Wilma ran her hand along her hair and scratched her scalp in the process. She sneezed and slowly removed a tissue paper from her purse. “I’m so sorry,” she said. “I must be allergic to something.”

“It’s okay,” said Ishita from across the table. “Do you want some tea or coffee?”

“Coffee would be wonderful, thank you.”

Ishita picked up the phone and ordered coffee.

Wilma wished Ishita had left the office and gone to some cafeteria instead. It would leave Wilma the privacy to think over the fee.

“Now we have to discuss the method of payment,” Ishita said.

Wilma nodded. “Can I use the washroom?”

“Sure. Just along the corridor outside the door. The washroom is at the end.”

In the washroom, Wilma studied her reflection in the mirror. She grabbed the sink and took deep breaths, hoping to strengthen her decision to make the deal. So what if the fee was twice her salary? She had enough savings. And this deal was important. She looked at her reflection and nodded. It’s important to maintain one’s image, she decided.

She went back to the office and handed her cheque to Ishita.

“Your coffee arrived when you were in the washroom,” said Ishita.

“No, I’m fine,” replied Wilma, leaning back in her chair. “When do I have to go underground?”

Ishita perused the photographs of Wilma that Wilma had given her on their previous meeting. “I’ll send you hotel tickets after two days. You’ll be checking in by a fake name. We’ll send you a fake identity card for that. The hotel is in another city so there’s hardly any chance someone will see you.” She looked at Wilma. “Once you check in, make sure your mobile is switched off. And no matter what happens, don’t step out of the room.”

“That’s all right. I’m used to staying alone. I just feel low that I won’t be able to go to Neelima’s New Year’s party this year. I’ve always celebrated New Year’s party with her.”
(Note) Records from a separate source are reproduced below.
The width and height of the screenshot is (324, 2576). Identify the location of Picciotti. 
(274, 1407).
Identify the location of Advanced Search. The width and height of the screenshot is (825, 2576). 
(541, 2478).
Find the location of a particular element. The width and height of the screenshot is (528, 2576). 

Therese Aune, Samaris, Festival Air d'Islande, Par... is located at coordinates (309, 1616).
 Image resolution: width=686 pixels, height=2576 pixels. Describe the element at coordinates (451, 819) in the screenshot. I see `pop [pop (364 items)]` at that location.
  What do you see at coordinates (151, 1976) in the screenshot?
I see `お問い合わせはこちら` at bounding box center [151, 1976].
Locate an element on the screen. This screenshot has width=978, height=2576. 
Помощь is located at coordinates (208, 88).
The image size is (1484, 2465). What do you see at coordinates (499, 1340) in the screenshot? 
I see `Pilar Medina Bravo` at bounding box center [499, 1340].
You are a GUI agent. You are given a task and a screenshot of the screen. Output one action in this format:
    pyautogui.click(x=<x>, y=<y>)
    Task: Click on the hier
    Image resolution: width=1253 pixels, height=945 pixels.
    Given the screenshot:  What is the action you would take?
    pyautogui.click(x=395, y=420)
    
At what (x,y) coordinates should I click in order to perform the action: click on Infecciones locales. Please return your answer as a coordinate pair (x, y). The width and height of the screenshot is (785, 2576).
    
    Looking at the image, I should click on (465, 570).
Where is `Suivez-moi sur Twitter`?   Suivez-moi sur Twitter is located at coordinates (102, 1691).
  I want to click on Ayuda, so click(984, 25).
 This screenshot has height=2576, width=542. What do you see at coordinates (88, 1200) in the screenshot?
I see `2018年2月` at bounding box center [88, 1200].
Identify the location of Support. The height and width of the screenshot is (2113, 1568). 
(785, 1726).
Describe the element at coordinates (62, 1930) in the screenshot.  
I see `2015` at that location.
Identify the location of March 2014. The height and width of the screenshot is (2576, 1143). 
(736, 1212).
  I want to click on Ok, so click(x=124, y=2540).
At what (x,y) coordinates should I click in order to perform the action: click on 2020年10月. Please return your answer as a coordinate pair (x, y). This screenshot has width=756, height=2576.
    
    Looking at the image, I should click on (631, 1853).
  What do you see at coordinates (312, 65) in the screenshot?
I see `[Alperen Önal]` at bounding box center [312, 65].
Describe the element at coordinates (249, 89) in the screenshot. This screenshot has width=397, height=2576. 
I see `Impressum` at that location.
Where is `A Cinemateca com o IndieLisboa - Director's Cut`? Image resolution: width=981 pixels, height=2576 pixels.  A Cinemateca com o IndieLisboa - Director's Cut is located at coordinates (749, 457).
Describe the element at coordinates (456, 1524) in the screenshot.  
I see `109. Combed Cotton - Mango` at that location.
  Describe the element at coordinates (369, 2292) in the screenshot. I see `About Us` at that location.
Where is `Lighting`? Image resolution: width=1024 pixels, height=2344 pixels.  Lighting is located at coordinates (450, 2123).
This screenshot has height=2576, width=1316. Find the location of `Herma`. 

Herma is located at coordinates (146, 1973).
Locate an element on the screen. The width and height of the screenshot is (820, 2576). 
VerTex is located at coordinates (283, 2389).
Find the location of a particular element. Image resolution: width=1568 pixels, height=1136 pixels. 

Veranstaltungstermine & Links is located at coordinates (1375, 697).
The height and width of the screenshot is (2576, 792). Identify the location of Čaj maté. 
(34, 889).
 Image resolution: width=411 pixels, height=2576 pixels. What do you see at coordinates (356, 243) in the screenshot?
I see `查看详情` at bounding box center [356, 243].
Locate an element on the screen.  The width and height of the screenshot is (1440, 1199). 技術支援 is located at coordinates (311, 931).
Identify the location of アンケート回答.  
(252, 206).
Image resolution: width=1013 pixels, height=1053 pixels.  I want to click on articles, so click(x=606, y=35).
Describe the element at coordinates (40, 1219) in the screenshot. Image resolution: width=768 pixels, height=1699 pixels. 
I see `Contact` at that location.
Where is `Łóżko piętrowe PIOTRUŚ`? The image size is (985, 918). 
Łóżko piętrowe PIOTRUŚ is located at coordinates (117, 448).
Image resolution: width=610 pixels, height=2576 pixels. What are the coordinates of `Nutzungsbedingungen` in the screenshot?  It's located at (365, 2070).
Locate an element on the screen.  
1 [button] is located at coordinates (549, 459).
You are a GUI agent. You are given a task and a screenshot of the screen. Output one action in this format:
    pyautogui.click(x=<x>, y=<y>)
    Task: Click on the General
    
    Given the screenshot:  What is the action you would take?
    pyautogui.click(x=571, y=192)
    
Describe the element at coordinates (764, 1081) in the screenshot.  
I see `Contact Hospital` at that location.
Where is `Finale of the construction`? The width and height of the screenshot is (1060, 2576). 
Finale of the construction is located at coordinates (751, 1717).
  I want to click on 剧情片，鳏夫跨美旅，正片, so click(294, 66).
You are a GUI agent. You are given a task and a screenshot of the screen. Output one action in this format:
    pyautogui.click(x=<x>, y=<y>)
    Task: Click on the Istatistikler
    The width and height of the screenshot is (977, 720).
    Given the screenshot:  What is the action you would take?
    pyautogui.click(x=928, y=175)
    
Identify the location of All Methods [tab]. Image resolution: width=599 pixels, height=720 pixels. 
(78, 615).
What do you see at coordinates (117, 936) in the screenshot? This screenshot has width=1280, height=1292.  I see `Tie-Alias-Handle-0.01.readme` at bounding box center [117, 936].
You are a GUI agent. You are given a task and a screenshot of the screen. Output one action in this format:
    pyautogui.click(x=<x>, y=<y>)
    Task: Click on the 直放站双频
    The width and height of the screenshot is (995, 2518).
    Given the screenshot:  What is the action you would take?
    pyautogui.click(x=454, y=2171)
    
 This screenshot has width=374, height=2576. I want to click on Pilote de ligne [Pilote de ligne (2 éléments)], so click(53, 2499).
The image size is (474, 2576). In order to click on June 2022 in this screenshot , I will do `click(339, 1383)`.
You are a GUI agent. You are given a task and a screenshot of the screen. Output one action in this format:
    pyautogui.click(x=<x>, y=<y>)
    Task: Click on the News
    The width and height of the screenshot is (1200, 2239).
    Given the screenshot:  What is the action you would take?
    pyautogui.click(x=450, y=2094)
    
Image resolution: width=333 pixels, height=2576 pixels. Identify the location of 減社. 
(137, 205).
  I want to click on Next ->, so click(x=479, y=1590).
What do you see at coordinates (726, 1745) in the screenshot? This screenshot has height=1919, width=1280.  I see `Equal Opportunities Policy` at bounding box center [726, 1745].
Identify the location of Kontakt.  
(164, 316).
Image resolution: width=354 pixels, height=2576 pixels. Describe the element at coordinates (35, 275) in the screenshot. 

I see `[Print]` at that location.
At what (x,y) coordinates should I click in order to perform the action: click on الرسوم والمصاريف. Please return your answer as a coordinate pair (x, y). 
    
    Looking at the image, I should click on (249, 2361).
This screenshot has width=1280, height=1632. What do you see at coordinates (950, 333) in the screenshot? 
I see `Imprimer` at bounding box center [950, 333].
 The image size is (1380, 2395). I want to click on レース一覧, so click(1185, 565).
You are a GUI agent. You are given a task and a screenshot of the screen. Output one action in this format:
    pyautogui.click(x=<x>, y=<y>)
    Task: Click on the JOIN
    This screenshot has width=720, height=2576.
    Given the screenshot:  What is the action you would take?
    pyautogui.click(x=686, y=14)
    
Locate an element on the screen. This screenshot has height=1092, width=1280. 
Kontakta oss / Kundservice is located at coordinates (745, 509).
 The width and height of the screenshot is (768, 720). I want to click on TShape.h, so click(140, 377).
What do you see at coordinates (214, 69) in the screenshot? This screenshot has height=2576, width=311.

“Don’t worry, Ma’am. After she sees your party pictures on Facebook, everyone will beg you to hang out with them.”

“Absolutely,” replied Wilma. “Everyone’s going to envy my pictures. I can’t wait to see their reactions.”

“I’ll give you a call tomorrow for the fake identity card.”

“Can you give me a British identity? I’ve always wanted to be British. My friends say I speak in a snobbish British accent. I don’t know where it came from. Maybe sophistication is in my blood or something.”

Ishita laughed. “We only have an American identity on hand. But I’ll see what I can do.”

“Thank you so much. You’re a sweetheart.” Wilma left the office with joy on her face. She wore her sunglasses and boarded a taxi.

She sat in the back browsing through Facebook on her mobile. She had posted a good-morning status that had received only two likes till now. She turned the mobile off and put it in her purse. Soon she will have two hundred likes. Everyone will envy my pictures when Ishita uploads them on New Year, she thought.

Next day, Wilma received the fake identity parcel. On the day after that, early morning, she quietly opened her door and stepped out of her house. With a small suitcase and a scarf around her face, she walked to the taxi sent by Ishita’s firm. The driver had been instructed to not honk or make any noise. The windows were tinted.

Wilma checked into the hotel room and removed the scarf. She removed her mobile from her purse and called Ishita.

“Good morning, Ma’am,” said Ishita from the other end. “Do you like the hotel room?”

“Absolutely, it’s luxurious.” Wilma pressed her other palm on the soft bed.

“Well, you opted for the Diamond Package so we give you the best service, Wilma, or should I say Bridget?”

“Awww!” Wilma, or Bridget according to her new identity, stretched out on the bed. “My name is amazing. It’s like a dream come true.”